Running phages through modern clinical testing has proved difficult in the past. A European Union–sponsored trial known as PhagoBurn was all but derailed by a series of setbacks. “It was not an ideal trial, let me say it like that,” says Jean-Paul Pirnay, a bioengineer at Queen Astrid Military Hospital in Brussels, one of the partners in PhagoBurn. A key obstacle was the fact that the trial targeted burn wounds, which often harbor multiple bacterial infections. That made it hard to test the effects of a phage therapy aimed at just one species. Designed to include 220 patients, the trial ultimately recruited only 27, and it has not yet published its results.

The anticipated trials at UCSD, on the other hand, will focus on patients with a single, known bacterial infection, Schooley says. But he admits it will still be tricky to design trials that isolate the effect of phages without withholding other potentially beneficial treatments, including antibiotics. (Ultimately, Schooley and many others expect phages to work in tandem with antibiotics—not to replace them.)
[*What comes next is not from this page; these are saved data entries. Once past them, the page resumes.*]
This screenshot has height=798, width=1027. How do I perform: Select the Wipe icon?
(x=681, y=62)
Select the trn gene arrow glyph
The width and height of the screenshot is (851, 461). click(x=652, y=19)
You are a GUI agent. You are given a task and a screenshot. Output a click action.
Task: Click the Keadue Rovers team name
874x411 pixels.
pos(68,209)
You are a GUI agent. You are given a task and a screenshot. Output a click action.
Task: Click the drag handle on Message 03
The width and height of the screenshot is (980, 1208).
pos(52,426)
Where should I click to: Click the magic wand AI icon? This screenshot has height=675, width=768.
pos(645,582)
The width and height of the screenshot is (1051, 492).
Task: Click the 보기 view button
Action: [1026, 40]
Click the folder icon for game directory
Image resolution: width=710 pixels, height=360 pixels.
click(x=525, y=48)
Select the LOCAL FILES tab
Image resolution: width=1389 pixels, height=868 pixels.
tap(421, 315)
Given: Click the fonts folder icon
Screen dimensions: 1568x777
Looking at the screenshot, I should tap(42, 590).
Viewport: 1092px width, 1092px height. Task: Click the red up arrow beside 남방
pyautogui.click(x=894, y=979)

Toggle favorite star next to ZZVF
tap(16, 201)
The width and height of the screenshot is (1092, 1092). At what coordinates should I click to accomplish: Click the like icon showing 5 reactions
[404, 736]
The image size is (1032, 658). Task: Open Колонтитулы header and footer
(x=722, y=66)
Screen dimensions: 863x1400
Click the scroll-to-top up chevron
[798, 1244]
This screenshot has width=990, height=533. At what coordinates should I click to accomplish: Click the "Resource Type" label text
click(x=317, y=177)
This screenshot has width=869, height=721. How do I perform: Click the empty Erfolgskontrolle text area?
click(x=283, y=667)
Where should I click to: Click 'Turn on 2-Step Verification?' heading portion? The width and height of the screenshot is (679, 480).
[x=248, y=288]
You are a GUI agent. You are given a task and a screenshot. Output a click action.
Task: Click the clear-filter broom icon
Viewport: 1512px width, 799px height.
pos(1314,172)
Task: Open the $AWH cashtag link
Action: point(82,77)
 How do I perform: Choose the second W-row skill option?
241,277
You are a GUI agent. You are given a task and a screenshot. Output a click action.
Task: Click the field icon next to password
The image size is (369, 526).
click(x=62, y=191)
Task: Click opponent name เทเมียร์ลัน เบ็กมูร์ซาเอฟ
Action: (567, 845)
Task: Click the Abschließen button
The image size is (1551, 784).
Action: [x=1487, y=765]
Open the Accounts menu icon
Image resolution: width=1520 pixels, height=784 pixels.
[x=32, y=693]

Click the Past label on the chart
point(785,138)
IPATH collaborators will also have to navigate a drug approval system suited to more conventional treatments. Because a phage cocktail will often have to be custom-designed for an individual, regulatory agencies may not have a single product to evaluate for safety and efficacy. But after initial talks with FDA, Greg Merril, APT’s CEO, is confident the agency will be flexible. He plans to seek approval for an entire library of phages—about 100 for each bacterial species—from which doctors could create a cocktail of one to five phages for a patient.

In the meantime, Strathdee says the UCSD team plans to keep securing phages for individual cases under FDA’s emergency pathway. She and Schooley already get several inquiries a week from patients and families fighting drug-resistant infections. “We hope to not send people with superbugs away, but to welcome them with open arms,” she says. “Right now, they don’t have anywhere to go.”

Pirnay, whose team finds and formulates phages to treat infections related to battlefield injuries, has a piece of advice for the UCSD group: “Be careful not to create too high an expectancy with the public,” he says. “Even when you do not say that you will be able to treat everything, you create a demand with desperate patients.”